------ Records provided ------

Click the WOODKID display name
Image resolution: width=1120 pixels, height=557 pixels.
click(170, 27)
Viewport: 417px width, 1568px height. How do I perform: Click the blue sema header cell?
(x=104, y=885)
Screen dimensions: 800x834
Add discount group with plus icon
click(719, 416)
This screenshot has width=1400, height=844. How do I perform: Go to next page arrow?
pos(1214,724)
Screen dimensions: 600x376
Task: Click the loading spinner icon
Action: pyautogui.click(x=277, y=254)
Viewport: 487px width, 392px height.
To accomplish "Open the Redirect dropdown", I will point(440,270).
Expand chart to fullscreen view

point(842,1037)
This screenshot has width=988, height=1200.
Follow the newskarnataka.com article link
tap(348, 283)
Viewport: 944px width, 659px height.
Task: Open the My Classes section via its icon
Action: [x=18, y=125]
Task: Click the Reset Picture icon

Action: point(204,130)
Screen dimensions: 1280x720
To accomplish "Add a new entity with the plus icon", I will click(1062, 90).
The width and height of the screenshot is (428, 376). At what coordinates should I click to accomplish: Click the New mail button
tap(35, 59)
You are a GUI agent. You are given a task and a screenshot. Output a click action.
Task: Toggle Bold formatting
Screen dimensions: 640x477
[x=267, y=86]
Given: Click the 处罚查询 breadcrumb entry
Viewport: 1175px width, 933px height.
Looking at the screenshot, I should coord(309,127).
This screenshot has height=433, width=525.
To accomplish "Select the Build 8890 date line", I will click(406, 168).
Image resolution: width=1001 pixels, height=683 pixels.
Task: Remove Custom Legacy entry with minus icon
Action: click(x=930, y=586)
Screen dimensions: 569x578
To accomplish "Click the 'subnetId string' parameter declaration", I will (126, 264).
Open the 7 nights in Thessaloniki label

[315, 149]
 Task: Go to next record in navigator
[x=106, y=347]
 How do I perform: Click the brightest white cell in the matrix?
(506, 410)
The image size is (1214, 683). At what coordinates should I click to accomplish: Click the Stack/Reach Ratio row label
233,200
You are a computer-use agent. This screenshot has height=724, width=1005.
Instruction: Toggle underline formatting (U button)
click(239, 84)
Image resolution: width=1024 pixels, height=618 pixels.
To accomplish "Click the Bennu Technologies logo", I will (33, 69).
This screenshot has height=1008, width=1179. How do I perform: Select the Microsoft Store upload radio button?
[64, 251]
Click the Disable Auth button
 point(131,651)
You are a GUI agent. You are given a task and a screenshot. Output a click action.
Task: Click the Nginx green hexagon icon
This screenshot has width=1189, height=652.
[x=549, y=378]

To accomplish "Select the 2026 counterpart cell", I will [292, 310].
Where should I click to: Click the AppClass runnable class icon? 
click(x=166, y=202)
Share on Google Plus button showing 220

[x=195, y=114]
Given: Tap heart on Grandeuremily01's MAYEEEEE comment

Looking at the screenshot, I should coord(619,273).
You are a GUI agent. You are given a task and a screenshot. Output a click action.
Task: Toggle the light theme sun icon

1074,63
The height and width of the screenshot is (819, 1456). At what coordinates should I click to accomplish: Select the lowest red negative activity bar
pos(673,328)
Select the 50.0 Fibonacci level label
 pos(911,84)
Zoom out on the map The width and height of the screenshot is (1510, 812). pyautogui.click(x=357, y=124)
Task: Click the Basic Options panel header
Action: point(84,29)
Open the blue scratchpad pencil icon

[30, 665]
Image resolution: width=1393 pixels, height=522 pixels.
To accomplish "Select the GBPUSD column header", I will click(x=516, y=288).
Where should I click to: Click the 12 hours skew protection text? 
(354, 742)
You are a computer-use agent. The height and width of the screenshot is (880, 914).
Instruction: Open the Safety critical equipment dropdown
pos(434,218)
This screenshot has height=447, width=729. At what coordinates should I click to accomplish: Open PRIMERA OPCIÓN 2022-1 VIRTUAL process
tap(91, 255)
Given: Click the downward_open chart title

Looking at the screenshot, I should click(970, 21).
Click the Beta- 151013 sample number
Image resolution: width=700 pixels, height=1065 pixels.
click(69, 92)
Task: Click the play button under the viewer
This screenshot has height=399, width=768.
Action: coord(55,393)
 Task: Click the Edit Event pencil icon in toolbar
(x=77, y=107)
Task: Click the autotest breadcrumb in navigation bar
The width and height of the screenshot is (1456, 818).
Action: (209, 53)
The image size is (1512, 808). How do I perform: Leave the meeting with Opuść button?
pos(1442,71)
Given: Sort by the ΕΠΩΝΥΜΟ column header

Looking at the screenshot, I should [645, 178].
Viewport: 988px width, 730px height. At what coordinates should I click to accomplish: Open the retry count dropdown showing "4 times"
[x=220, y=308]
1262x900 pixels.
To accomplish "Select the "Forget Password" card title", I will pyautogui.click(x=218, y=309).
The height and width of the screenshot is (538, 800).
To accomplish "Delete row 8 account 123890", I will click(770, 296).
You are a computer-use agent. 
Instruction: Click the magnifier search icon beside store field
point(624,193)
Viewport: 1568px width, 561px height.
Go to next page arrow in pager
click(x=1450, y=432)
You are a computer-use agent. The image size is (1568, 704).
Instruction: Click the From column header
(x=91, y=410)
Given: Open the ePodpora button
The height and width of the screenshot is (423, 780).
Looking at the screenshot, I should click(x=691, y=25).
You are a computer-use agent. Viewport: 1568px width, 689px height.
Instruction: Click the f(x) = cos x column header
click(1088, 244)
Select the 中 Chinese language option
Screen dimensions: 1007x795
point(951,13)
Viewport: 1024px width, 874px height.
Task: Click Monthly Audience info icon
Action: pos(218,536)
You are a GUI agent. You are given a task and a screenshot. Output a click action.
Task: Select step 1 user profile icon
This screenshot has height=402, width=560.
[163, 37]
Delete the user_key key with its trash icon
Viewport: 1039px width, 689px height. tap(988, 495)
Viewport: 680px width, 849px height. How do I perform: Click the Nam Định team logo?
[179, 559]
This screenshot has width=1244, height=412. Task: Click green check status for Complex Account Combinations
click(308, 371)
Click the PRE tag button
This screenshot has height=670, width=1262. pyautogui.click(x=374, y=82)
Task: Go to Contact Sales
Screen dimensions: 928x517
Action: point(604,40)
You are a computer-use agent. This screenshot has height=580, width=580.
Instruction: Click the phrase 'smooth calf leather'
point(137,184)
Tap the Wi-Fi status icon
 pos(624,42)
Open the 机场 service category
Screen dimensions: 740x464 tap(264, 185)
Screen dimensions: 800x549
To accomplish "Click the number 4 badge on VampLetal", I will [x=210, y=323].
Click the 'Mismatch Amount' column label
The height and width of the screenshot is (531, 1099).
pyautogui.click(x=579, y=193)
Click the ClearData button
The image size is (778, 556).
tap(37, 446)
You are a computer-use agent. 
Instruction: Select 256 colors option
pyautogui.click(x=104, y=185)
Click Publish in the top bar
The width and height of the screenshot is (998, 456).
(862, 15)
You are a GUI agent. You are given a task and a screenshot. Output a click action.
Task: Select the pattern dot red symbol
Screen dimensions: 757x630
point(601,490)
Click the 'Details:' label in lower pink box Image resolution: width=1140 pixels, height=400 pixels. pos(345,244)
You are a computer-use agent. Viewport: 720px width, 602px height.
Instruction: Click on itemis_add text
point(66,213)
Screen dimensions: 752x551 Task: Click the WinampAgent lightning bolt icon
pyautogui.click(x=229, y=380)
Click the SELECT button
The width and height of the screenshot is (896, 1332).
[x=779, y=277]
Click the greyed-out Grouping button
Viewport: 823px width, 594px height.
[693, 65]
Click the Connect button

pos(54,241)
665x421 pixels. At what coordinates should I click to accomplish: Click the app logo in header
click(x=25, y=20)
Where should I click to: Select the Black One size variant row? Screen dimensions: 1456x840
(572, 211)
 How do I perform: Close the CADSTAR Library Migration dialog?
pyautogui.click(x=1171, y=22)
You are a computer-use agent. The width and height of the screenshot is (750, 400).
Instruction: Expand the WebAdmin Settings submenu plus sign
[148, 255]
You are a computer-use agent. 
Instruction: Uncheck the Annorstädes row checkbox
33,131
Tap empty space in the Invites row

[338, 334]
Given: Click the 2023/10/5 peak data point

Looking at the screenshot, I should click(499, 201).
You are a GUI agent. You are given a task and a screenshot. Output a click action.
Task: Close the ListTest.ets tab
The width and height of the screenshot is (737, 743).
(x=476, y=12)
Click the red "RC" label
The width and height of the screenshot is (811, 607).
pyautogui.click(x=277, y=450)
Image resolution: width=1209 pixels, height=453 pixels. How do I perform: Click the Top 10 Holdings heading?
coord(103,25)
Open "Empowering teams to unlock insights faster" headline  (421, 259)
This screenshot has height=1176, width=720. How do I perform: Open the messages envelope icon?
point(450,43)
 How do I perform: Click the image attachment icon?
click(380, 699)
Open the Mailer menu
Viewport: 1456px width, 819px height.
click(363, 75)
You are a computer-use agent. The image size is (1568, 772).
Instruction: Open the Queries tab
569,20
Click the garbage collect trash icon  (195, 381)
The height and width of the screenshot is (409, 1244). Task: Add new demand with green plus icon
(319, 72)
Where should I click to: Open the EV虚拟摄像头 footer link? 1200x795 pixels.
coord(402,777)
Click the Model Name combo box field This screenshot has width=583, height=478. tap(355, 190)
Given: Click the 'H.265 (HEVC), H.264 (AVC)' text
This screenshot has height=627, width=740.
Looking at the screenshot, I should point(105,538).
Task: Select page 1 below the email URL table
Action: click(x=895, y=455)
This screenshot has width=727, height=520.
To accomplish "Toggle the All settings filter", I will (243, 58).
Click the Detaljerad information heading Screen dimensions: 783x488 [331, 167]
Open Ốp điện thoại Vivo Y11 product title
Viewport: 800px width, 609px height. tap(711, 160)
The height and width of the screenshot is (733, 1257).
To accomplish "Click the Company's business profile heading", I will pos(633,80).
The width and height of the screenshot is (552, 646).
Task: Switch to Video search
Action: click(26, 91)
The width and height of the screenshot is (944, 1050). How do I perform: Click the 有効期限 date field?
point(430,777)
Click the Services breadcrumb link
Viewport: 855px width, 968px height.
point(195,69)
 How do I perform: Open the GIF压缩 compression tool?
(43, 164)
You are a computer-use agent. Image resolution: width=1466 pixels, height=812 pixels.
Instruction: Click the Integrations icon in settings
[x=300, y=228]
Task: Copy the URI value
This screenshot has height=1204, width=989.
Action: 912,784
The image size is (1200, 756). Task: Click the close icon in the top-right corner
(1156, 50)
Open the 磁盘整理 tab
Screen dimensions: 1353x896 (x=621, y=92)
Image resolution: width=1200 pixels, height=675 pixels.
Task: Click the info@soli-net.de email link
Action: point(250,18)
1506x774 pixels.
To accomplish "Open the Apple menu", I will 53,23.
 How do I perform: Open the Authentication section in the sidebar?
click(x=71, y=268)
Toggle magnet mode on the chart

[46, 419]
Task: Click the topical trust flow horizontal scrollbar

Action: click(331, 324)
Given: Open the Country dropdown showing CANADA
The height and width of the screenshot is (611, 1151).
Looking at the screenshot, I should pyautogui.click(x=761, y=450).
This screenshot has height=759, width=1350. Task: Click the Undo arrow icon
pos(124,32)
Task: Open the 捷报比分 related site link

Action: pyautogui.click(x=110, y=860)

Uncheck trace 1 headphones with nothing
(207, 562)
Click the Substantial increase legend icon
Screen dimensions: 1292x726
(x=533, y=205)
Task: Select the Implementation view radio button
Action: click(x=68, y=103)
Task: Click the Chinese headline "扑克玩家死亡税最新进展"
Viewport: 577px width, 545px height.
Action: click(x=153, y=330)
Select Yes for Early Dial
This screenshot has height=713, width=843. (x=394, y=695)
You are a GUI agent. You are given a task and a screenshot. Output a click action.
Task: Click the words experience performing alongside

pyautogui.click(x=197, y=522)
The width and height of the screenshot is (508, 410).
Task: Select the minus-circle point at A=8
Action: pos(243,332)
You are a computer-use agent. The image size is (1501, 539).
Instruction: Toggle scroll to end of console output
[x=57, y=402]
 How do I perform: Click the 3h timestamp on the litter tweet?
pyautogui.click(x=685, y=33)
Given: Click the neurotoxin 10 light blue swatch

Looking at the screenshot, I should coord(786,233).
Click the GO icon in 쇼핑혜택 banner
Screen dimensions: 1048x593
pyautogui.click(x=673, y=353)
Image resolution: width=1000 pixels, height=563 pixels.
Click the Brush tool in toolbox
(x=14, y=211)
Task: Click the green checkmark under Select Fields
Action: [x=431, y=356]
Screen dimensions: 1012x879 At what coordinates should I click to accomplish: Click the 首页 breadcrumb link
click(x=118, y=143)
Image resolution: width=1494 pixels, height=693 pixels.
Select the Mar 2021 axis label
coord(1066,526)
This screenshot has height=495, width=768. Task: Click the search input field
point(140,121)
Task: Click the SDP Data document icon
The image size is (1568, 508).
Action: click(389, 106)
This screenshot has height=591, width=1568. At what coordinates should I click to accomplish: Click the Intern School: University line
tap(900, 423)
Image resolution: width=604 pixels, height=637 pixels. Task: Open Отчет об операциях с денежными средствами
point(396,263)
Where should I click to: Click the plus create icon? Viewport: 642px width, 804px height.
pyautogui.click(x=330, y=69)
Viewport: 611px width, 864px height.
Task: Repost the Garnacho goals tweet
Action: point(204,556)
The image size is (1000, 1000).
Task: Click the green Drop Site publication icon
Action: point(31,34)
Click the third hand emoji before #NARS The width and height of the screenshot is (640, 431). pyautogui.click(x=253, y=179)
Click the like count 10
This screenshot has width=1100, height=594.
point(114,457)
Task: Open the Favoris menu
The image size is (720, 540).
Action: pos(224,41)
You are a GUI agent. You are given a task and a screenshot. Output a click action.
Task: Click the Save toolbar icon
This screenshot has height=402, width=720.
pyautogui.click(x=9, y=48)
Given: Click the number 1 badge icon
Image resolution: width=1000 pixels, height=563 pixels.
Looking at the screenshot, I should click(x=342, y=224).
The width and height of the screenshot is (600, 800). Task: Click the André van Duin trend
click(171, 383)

------

Restate word for word the entries above, starting at the line with "Click the Brush tool in toolbox" and ending at the line with "Task: Click the SDP Data document icon", inclusive, and no others.

Task answer
Click the Brush tool in toolbox
(x=14, y=211)
Task: Click the green checkmark under Select Fields
Action: [x=431, y=356]
Screen dimensions: 1012x879 At what coordinates should I click to accomplish: Click the 首页 breadcrumb link
click(x=118, y=143)
Image resolution: width=1494 pixels, height=693 pixels.
Select the Mar 2021 axis label
coord(1066,526)
This screenshot has height=495, width=768. Task: Click the search input field
point(140,121)
Task: Click the SDP Data document icon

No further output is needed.